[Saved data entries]

----------

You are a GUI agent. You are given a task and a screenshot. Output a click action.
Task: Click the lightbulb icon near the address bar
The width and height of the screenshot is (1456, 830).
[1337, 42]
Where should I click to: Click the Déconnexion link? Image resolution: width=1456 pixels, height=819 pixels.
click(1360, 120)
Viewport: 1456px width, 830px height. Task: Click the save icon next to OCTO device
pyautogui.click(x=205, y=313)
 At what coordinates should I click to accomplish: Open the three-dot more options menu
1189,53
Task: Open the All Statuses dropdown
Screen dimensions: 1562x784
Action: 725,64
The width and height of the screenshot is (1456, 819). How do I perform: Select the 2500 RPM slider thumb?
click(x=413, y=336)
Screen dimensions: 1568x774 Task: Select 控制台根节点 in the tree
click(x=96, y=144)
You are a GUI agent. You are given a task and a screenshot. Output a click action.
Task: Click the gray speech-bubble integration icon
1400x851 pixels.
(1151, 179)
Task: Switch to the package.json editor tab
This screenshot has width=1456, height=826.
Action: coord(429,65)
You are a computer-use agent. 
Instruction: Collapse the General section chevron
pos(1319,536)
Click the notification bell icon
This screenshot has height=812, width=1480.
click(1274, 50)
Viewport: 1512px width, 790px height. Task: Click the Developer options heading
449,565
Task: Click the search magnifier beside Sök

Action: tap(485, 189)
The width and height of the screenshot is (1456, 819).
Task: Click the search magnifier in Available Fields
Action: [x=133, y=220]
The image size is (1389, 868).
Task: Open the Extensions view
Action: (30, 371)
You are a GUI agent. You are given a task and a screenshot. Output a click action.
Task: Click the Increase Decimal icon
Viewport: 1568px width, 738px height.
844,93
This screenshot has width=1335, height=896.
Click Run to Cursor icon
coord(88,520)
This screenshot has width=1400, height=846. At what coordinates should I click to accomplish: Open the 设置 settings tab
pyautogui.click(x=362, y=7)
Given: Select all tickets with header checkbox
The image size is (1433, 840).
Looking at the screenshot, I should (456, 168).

----------

About this exercise => Reproduce exactly what appears from the line containing "Task: Click the Increase Decimal icon" down to the final line of the data.

Reply to the exercise =>
Task: Click the Increase Decimal icon
Viewport: 1568px width, 738px height.
844,93
This screenshot has width=1335, height=896.
Click Run to Cursor icon
coord(88,520)
This screenshot has width=1400, height=846. At what coordinates should I click to accomplish: Open the 设置 settings tab
pyautogui.click(x=362, y=7)
Given: Select all tickets with header checkbox
The image size is (1433, 840).
Looking at the screenshot, I should (456, 168).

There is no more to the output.